[SET PROBLEM] In the travel blog post below, which two points mark the limits of the Mediterranean Sea as the author defines it?

[SELECTED EXTRACT]
October 16th, 2019 · No Comments · tourism, Travel

We have entitled this travelogue of our 10-day outing “Cruising the Mediterranean”. But weren’t we in some other seas entirely, to get where we are now, headed south for Malta?

It can be argued that the Adriatic and Ionian seas are the only watery areas the Celebrity Constellation has passed over, in the past week.

But we have chosen to think of the bigger picture.

We are defining “the Mediterannean” in what is nearly its most generous of applications.

To wit: Every bit of sea water from the Strait of Gilbraltar to the Bosphorus is the Mediterranean Sea.

The Med is the overarching home of all straits, gulfs and seas between the two choke points named, in the previous paragraph.

Local residents like to get specific. Thus, all these other seas we have been mentioning, and particularly the Adriatic, which we luxuriated in for five days, are building blocks of one big sea. The Med.

That includes the Ionian Sea, which in theory we entered after leaving the Adriatic, once past the Strait of Otranto as we approached Corfu.

Other subset bodies of waters include the seas known as the Aegean, the Alboren, the Balearic, the Ligurian, the Tyrhennian, the Sicilian, the Levantine, the Lybian, the Cretan, the Thracian and the Marmara; the gulfs of Lion, Sidra and Antalya; and the straits of Messina and the previously named Otranto and Gibraltar.

That long and wide stretch of sea is often compartmentalized by residents along both north and south shores to try to recognize their part of the bigger picture.

But they share in common one attribute: The all are part of the Mediterranean Sea. The Med. Mare Nostrum.

One bit we are leaving out is the Black Sea, which is so odd and distinctive and out there on the fringe of things.

True, the Black Sea’s only outlet to the ocean is through the Bosphorus — and ultimately to the Med. Which could make it (and the sea of Azov) parts of the Med … but they do not share the same weather and and culture that we normally refer to as “Mediterranean”.

So. Enough. I feel like Sheldon Cooper of The Big Bang Theory has taken control of this blog post. I am going to stop now, before I start having fun with flags.

[SUPPLIED DATA]
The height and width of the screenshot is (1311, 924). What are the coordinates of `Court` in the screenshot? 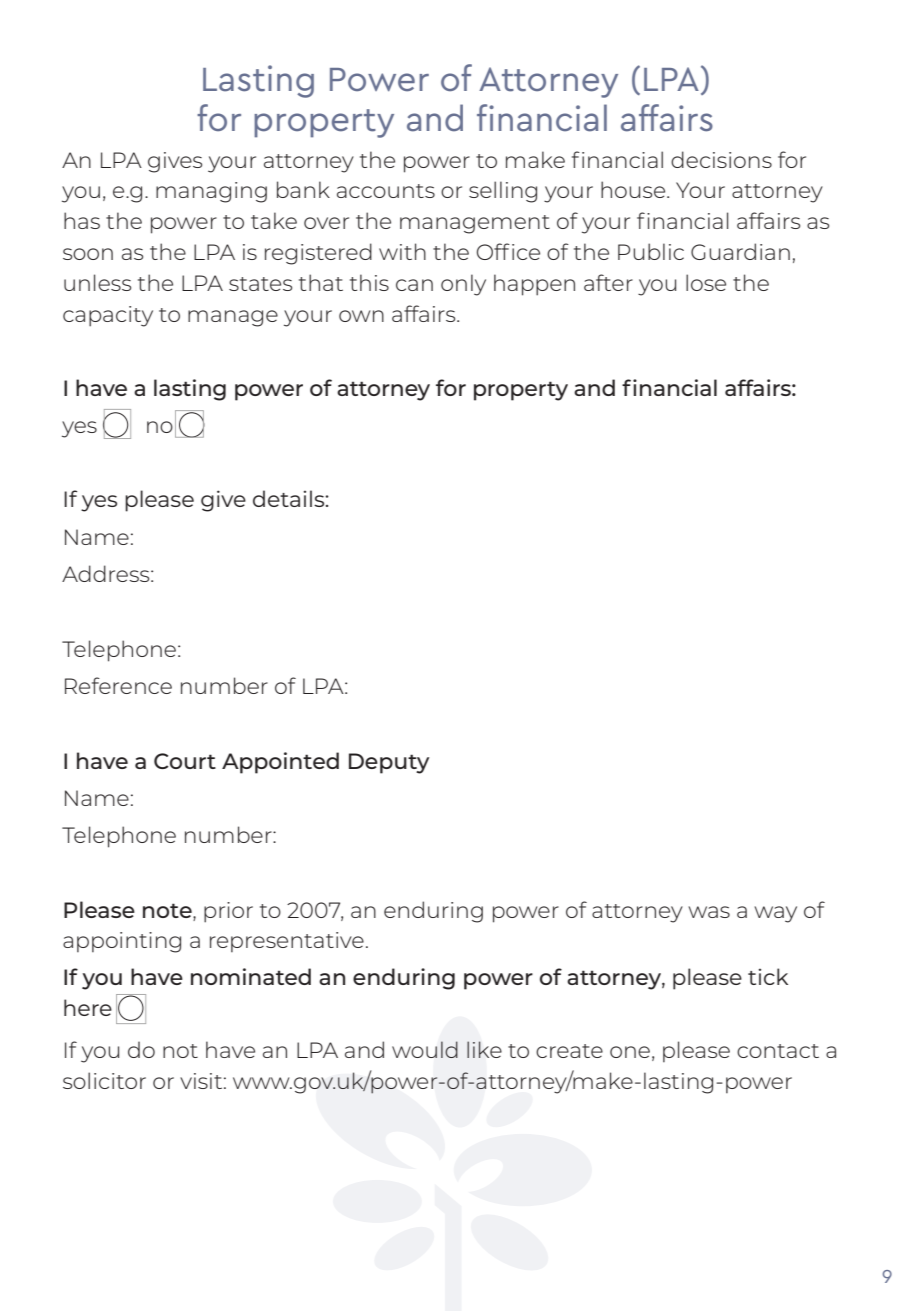 It's located at (185, 761).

[EXERCISE OUTPUT] The Strait of Gibraltar and the Bosphorus.